Each line below must be transcribed with no word changed.

Source records
-------
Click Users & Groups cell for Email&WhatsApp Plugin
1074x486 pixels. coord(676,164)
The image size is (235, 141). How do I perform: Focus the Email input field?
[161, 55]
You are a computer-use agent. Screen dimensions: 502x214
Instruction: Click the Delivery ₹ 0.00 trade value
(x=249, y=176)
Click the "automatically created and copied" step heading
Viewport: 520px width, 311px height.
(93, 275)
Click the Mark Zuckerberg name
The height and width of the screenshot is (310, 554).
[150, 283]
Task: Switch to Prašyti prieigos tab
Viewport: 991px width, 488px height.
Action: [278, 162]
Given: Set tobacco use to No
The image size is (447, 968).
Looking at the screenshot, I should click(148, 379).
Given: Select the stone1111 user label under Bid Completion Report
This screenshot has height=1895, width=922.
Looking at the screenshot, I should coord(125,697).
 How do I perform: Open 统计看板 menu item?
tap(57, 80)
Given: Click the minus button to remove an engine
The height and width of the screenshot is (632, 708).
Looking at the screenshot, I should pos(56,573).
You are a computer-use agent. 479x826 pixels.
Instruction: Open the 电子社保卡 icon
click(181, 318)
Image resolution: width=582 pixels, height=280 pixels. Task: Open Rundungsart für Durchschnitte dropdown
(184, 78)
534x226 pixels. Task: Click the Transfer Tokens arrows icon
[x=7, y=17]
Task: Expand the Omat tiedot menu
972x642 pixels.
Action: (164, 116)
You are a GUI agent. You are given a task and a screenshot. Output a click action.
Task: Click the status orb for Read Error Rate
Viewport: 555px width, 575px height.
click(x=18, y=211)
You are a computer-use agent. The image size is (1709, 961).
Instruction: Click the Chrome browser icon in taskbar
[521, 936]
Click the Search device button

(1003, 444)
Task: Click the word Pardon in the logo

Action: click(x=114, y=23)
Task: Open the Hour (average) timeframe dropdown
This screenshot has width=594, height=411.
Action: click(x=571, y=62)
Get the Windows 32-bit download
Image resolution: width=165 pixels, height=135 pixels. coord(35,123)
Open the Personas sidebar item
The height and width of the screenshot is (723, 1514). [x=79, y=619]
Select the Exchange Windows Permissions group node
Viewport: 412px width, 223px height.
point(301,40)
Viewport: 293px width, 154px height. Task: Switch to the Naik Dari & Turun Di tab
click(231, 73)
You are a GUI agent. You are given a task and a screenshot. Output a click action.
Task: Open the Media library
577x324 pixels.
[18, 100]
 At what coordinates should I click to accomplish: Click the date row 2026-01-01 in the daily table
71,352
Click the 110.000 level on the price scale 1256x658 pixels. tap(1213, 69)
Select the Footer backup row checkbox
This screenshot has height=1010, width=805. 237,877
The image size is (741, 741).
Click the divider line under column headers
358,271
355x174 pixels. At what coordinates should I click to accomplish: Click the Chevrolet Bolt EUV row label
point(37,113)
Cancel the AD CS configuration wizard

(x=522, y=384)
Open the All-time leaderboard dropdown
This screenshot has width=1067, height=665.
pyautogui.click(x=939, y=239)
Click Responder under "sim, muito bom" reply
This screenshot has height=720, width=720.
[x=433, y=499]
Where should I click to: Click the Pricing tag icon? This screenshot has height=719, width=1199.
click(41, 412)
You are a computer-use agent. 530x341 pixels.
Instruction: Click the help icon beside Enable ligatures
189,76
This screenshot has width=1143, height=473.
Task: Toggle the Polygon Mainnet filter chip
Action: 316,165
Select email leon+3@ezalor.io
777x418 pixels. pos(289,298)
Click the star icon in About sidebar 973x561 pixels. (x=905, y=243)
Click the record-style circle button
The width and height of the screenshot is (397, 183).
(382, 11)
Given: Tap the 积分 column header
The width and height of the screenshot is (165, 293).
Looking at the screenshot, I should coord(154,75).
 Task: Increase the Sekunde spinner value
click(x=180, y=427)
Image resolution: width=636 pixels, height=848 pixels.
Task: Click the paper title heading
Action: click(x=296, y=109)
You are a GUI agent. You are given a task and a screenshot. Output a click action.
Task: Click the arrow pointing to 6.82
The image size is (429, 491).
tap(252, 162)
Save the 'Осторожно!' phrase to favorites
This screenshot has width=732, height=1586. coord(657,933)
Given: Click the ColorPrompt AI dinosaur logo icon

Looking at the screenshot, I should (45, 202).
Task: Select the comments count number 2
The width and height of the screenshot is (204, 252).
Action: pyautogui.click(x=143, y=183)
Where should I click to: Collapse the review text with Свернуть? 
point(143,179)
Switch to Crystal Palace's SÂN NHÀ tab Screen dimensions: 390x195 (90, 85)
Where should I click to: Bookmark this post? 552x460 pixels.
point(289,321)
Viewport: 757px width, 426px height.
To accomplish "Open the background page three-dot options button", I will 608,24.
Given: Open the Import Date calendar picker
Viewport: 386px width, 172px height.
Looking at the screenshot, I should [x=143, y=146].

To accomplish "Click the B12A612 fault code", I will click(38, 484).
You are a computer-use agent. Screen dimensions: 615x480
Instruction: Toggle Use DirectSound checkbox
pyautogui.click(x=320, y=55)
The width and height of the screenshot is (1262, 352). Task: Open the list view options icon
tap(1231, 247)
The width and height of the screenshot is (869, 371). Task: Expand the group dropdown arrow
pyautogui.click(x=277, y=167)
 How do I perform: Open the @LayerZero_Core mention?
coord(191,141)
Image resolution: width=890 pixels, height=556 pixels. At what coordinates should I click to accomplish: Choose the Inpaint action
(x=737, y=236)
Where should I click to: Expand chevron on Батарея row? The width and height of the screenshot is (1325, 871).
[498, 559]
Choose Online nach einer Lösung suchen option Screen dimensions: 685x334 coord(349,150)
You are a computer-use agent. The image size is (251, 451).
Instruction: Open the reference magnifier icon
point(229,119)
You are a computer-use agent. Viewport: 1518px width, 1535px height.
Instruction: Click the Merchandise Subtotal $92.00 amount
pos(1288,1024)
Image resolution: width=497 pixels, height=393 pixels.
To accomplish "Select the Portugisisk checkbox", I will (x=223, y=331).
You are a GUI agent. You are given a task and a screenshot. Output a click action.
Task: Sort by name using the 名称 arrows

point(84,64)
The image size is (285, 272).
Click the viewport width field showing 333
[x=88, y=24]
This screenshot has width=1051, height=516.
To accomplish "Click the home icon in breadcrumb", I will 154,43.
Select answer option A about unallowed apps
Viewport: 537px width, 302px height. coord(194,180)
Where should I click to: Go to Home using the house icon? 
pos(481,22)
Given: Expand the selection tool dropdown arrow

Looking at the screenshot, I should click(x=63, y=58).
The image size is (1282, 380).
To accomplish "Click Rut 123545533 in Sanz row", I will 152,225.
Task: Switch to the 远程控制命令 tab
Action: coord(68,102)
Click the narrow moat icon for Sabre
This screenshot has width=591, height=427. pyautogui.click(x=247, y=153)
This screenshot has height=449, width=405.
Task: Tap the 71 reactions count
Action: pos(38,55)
-------
_Solution below_:
Click Users & Groups cell for Email&WhatsApp Plugin
1074x486 pixels. coord(676,164)
The image size is (235, 141). How do I perform: Focus the Email input field?
[161, 55]
You are a computer-use agent. Screen dimensions: 502x214
Instruction: Click the Delivery ₹ 0.00 trade value
(x=249, y=176)
Click the "automatically created and copied" step heading
Viewport: 520px width, 311px height.
(93, 275)
Click the Mark Zuckerberg name
The height and width of the screenshot is (310, 554).
[150, 283]
Task: Switch to Prašyti prieigos tab
Viewport: 991px width, 488px height.
Action: [278, 162]
Given: Set tobacco use to No
The image size is (447, 968).
Looking at the screenshot, I should click(148, 379).
Given: Select the stone1111 user label under Bid Completion Report
This screenshot has height=1895, width=922.
Looking at the screenshot, I should coord(125,697).
 How do I perform: Open 统计看板 menu item?
tap(57, 80)
Given: Click the minus button to remove an engine
The height and width of the screenshot is (632, 708).
Looking at the screenshot, I should pos(56,573).
You are a computer-use agent. 479x826 pixels.
Instruction: Open the 电子社保卡 icon
click(181, 318)
Image resolution: width=582 pixels, height=280 pixels. Task: Open Rundungsart für Durchschnitte dropdown
(184, 78)
534x226 pixels. Task: Click the Transfer Tokens arrows icon
[x=7, y=17]
Task: Expand the Omat tiedot menu
972x642 pixels.
Action: (164, 116)
You are a GUI agent. You are given a task and a screenshot. Output a click action.
Task: Click the status orb for Read Error Rate
Viewport: 555px width, 575px height.
click(x=18, y=211)
You are a computer-use agent. The image size is (1709, 961).
Instruction: Click the Chrome browser icon in taskbar
[521, 936]
Click the Search device button

(1003, 444)
Task: Click the word Pardon in the logo

Action: click(x=114, y=23)
Task: Open the Hour (average) timeframe dropdown
This screenshot has width=594, height=411.
Action: click(x=571, y=62)
Get the Windows 32-bit download
Image resolution: width=165 pixels, height=135 pixels. coord(35,123)
Open the Personas sidebar item
The height and width of the screenshot is (723, 1514). [x=79, y=619]
Select the Exchange Windows Permissions group node
Viewport: 412px width, 223px height.
point(301,40)
Viewport: 293px width, 154px height. Task: Switch to the Naik Dari & Turun Di tab
click(231, 73)
You are a GUI agent. You are given a task and a screenshot. Output a click action.
Task: Open the Media library
577x324 pixels.
[18, 100]
 At what coordinates should I click to accomplish: Click the date row 2026-01-01 in the daily table
71,352
Click the 110.000 level on the price scale 1256x658 pixels. tap(1213, 69)
Select the Footer backup row checkbox
This screenshot has height=1010, width=805. 237,877
The image size is (741, 741).
Click the divider line under column headers
358,271
355x174 pixels. At what coordinates should I click to accomplish: Click the Chevrolet Bolt EUV row label
point(37,113)
Cancel the AD CS configuration wizard

(x=522, y=384)
Open the All-time leaderboard dropdown
This screenshot has width=1067, height=665.
pyautogui.click(x=939, y=239)
Click Responder under "sim, muito bom" reply
This screenshot has height=720, width=720.
[x=433, y=499]
Where should I click to: Click the Pricing tag icon? This screenshot has height=719, width=1199.
click(41, 412)
You are a computer-use agent. 530x341 pixels.
Instruction: Click the help icon beside Enable ligatures
189,76
This screenshot has width=1143, height=473.
Task: Toggle the Polygon Mainnet filter chip
Action: 316,165
Select email leon+3@ezalor.io
777x418 pixels. pos(289,298)
Click the star icon in About sidebar 973x561 pixels. (x=905, y=243)
Click the record-style circle button
The width and height of the screenshot is (397, 183).
(382, 11)
Given: Tap the 积分 column header
The width and height of the screenshot is (165, 293).
Looking at the screenshot, I should coord(154,75).
 Task: Increase the Sekunde spinner value
click(x=180, y=427)
Image resolution: width=636 pixels, height=848 pixels.
Task: Click the paper title heading
Action: click(x=296, y=109)
You are a GUI agent. You are given a task and a screenshot. Output a click action.
Task: Click the arrow pointing to 6.82
The image size is (429, 491).
tap(252, 162)
Save the 'Осторожно!' phrase to favorites
This screenshot has width=732, height=1586. coord(657,933)
Given: Click the ColorPrompt AI dinosaur logo icon

Looking at the screenshot, I should (45, 202).
Task: Select the comments count number 2
The width and height of the screenshot is (204, 252).
Action: pyautogui.click(x=143, y=183)
Where should I click to: Collapse the review text with Свернуть? 
point(143,179)
Switch to Crystal Palace's SÂN NHÀ tab Screen dimensions: 390x195 (90, 85)
Where should I click to: Bookmark this post? 552x460 pixels.
point(289,321)
Viewport: 757px width, 426px height.
To accomplish "Open the background page three-dot options button", I will 608,24.
Given: Open the Import Date calendar picker
Viewport: 386px width, 172px height.
Looking at the screenshot, I should [x=143, y=146].

To accomplish "Click the B12A612 fault code", I will click(38, 484).
You are a computer-use agent. Screen dimensions: 615x480
Instruction: Toggle Use DirectSound checkbox
pyautogui.click(x=320, y=55)
The width and height of the screenshot is (1262, 352). Task: Open the list view options icon
tap(1231, 247)
The width and height of the screenshot is (869, 371). Task: Expand the group dropdown arrow
pyautogui.click(x=277, y=167)
 How do I perform: Open the @LayerZero_Core mention?
coord(191,141)
Image resolution: width=890 pixels, height=556 pixels. At what coordinates should I click to accomplish: Choose the Inpaint action
(x=737, y=236)
Where should I click to: Expand chevron on Батарея row? The width and height of the screenshot is (1325, 871).
[498, 559]
Choose Online nach einer Lösung suchen option Screen dimensions: 685x334 coord(349,150)
You are a computer-use agent. The image size is (251, 451).
Instruction: Open the reference magnifier icon
point(229,119)
You are a computer-use agent. Viewport: 1518px width, 1535px height.
Instruction: Click the Merchandise Subtotal $92.00 amount
pos(1288,1024)
Image resolution: width=497 pixels, height=393 pixels.
To accomplish "Select the Portugisisk checkbox", I will (x=223, y=331).
You are a GUI agent. You are given a task and a screenshot. Output a click action.
Task: Sort by name using the 名称 arrows

point(84,64)
The image size is (285, 272).
Click the viewport width field showing 333
[x=88, y=24]
This screenshot has width=1051, height=516.
To accomplish "Click the home icon in breadcrumb", I will 154,43.
Select answer option A about unallowed apps
Viewport: 537px width, 302px height. coord(194,180)
Where should I click to: Go to Home using the house icon? 
pos(481,22)
Given: Expand the selection tool dropdown arrow

Looking at the screenshot, I should click(x=63, y=58).
The image size is (1282, 380).
To accomplish "Click Rut 123545533 in Sanz row", I will 152,225.
Task: Switch to the 远程控制命令 tab
Action: coord(68,102)
Click the narrow moat icon for Sabre
This screenshot has width=591, height=427. pyautogui.click(x=247, y=153)
This screenshot has height=449, width=405.
Task: Tap the 71 reactions count
Action: pos(38,55)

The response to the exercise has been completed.